SOURCE DATA:
--- START ---
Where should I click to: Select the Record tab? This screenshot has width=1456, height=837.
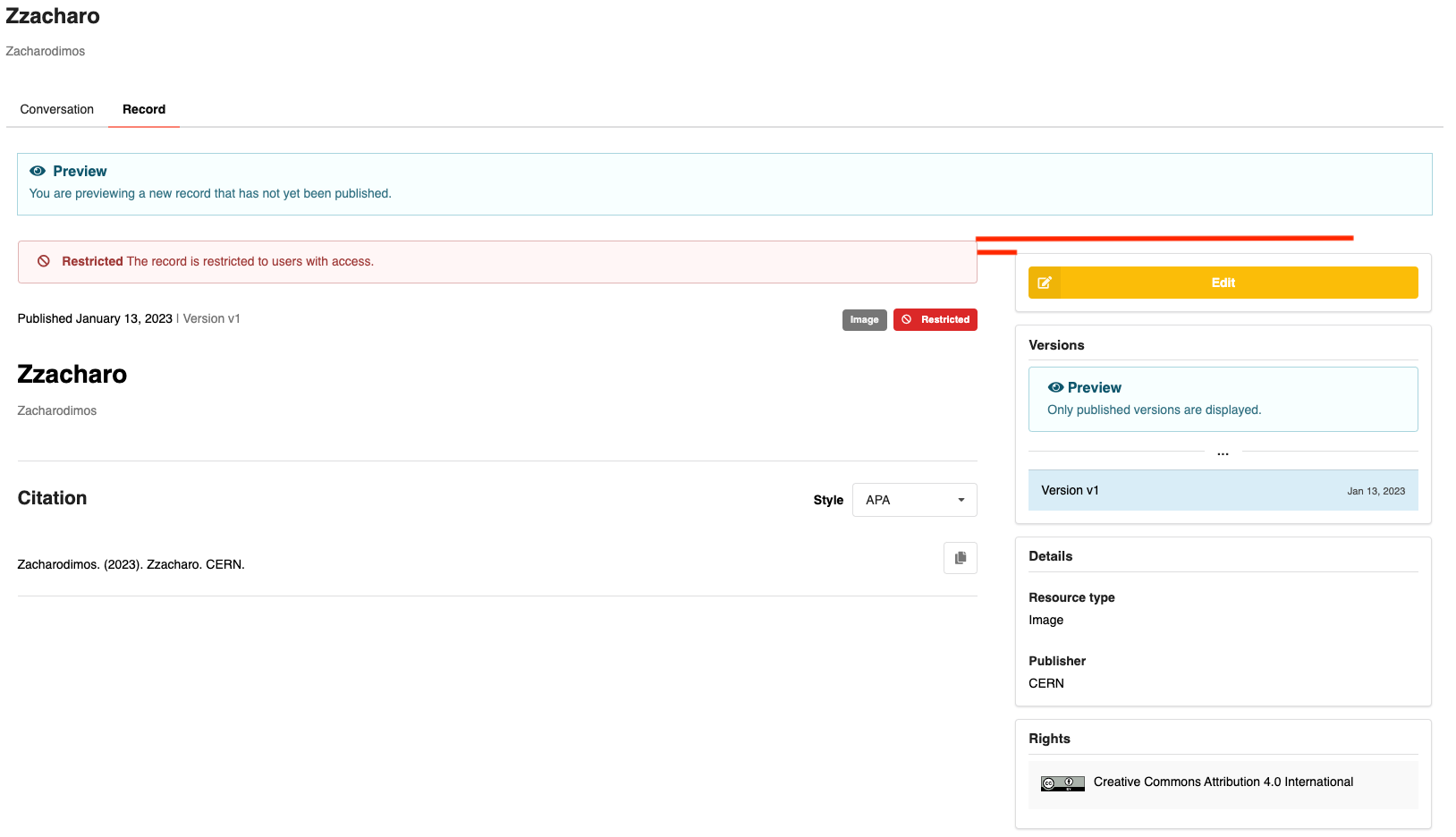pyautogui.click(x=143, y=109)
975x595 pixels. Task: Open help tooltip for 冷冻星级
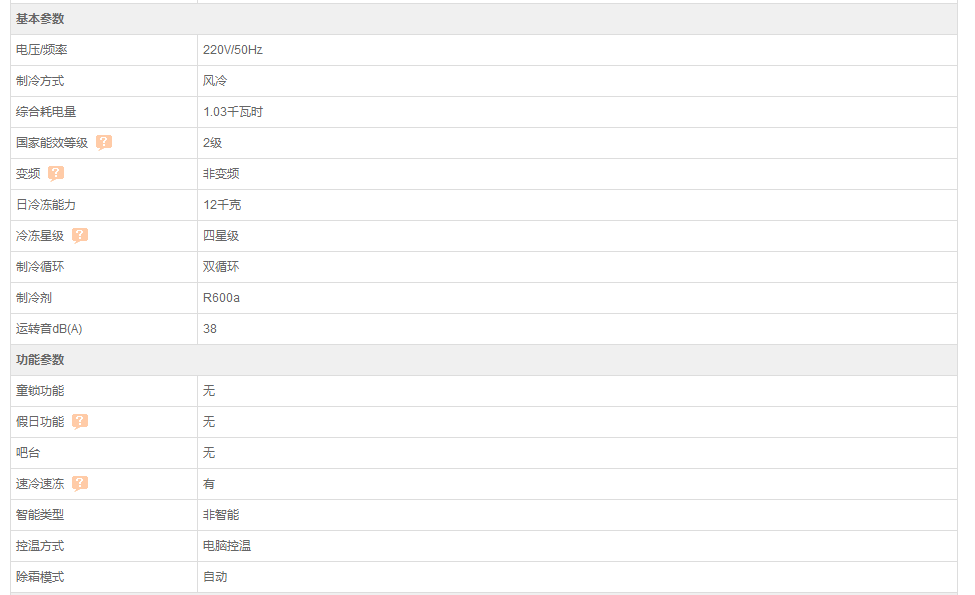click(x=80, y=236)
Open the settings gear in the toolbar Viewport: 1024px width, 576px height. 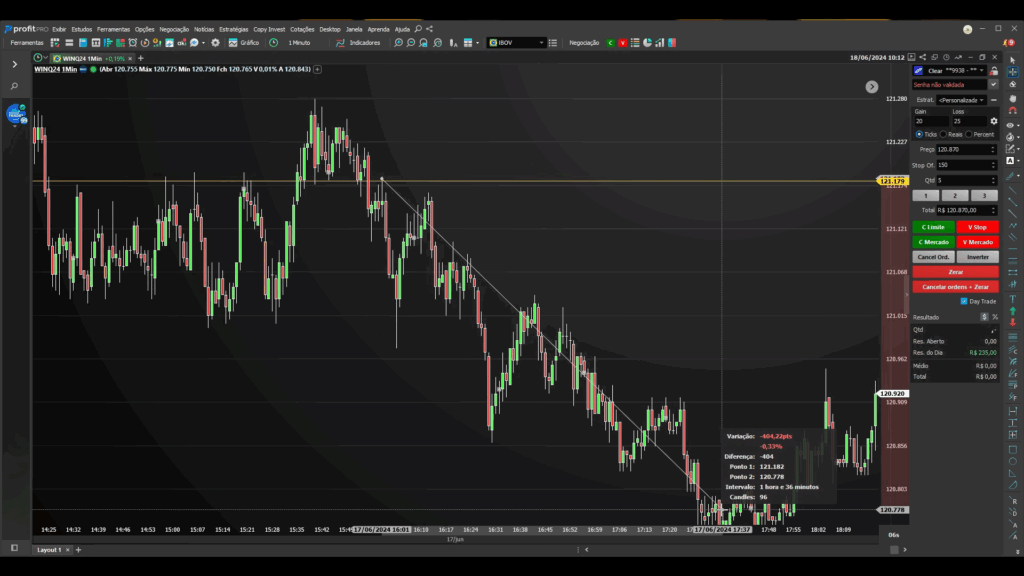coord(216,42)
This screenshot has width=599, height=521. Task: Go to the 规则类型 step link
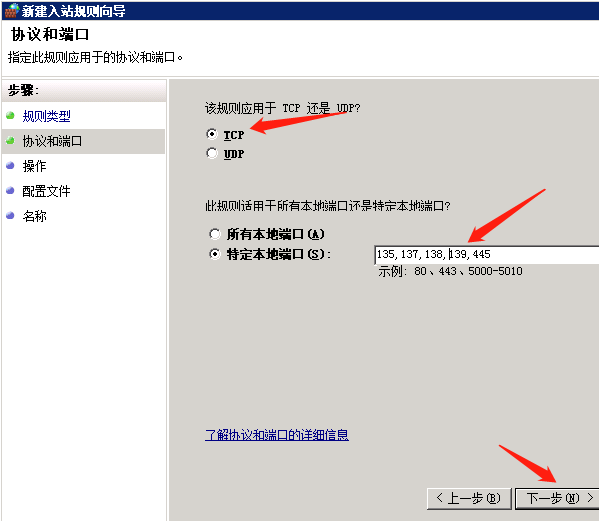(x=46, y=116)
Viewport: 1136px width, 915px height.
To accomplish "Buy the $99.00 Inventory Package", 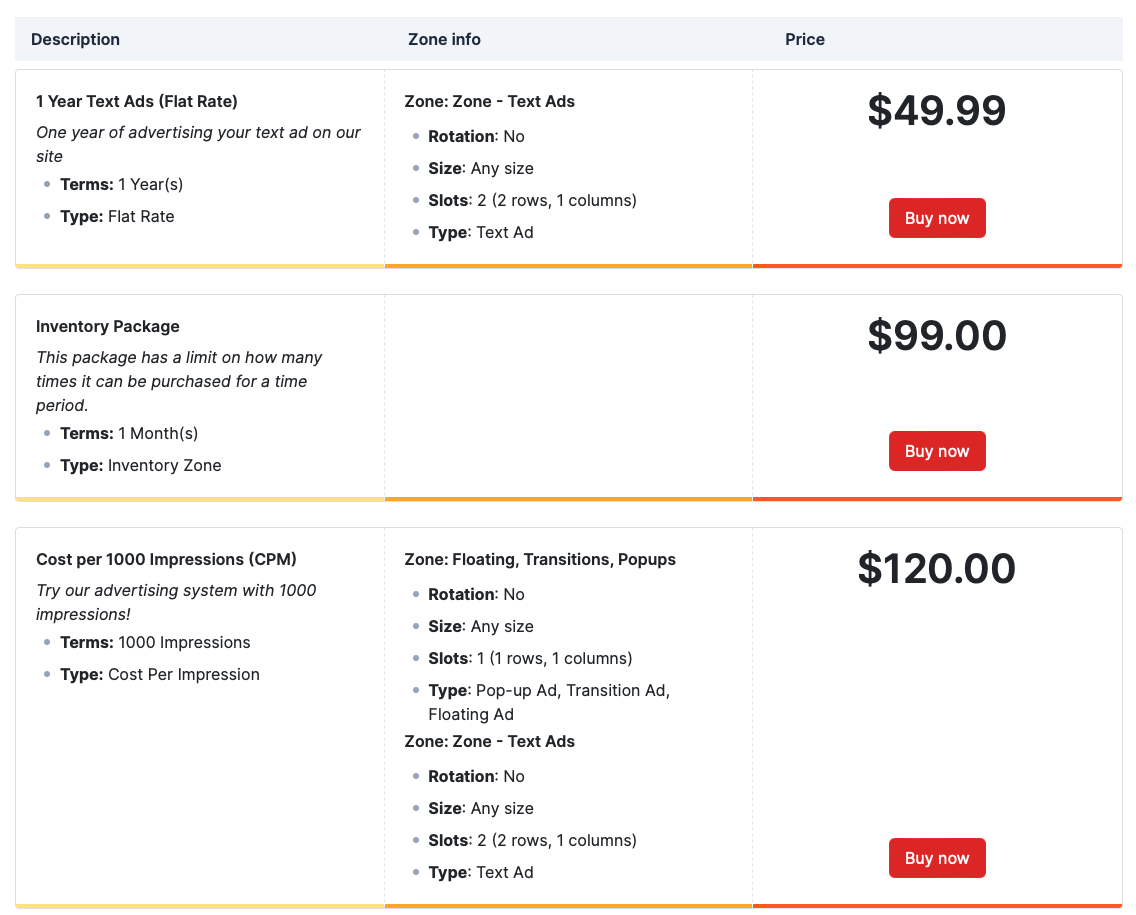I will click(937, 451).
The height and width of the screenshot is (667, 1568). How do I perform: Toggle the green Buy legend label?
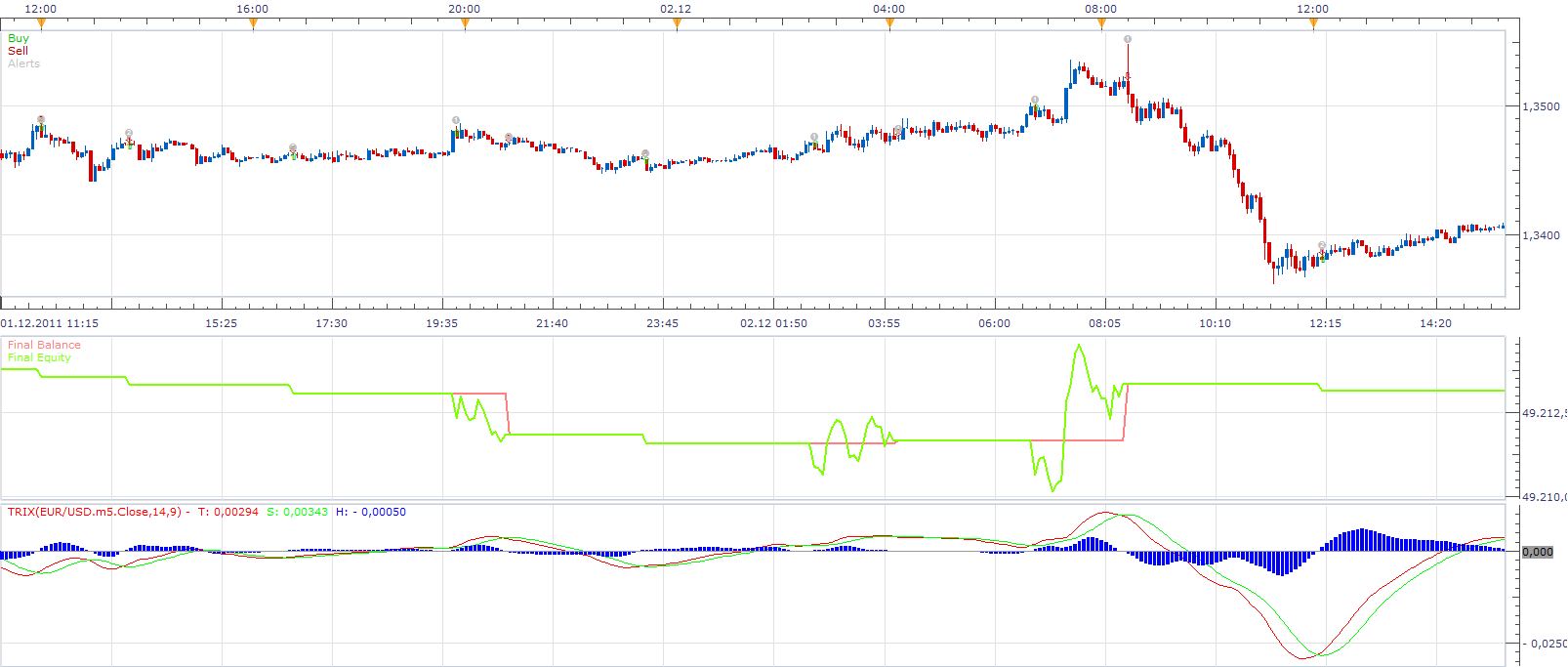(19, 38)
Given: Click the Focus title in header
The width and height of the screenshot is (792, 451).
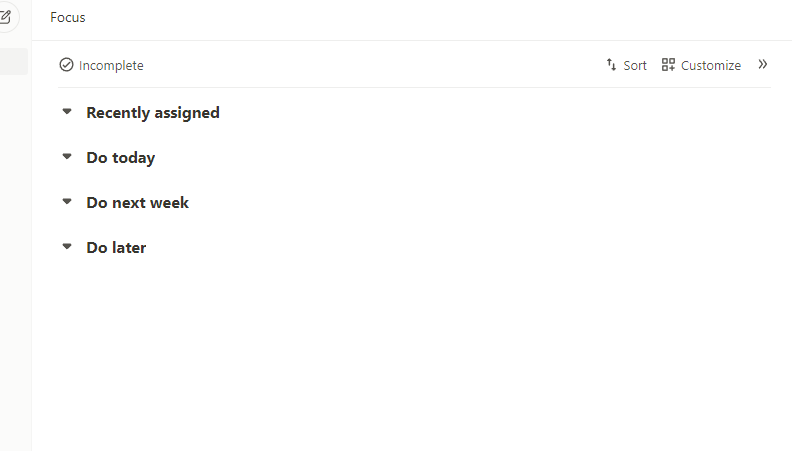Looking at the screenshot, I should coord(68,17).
--- END ---
WHAT TO PRODUCE: Pull out each line of the listing above that contains the string "Task".

EXERCISE SOLUTION:
975x595 pixels. Task: Open help tooltip for 冷冻星级
This screenshot has width=599, height=521. Task: Go to the 规则类型 step link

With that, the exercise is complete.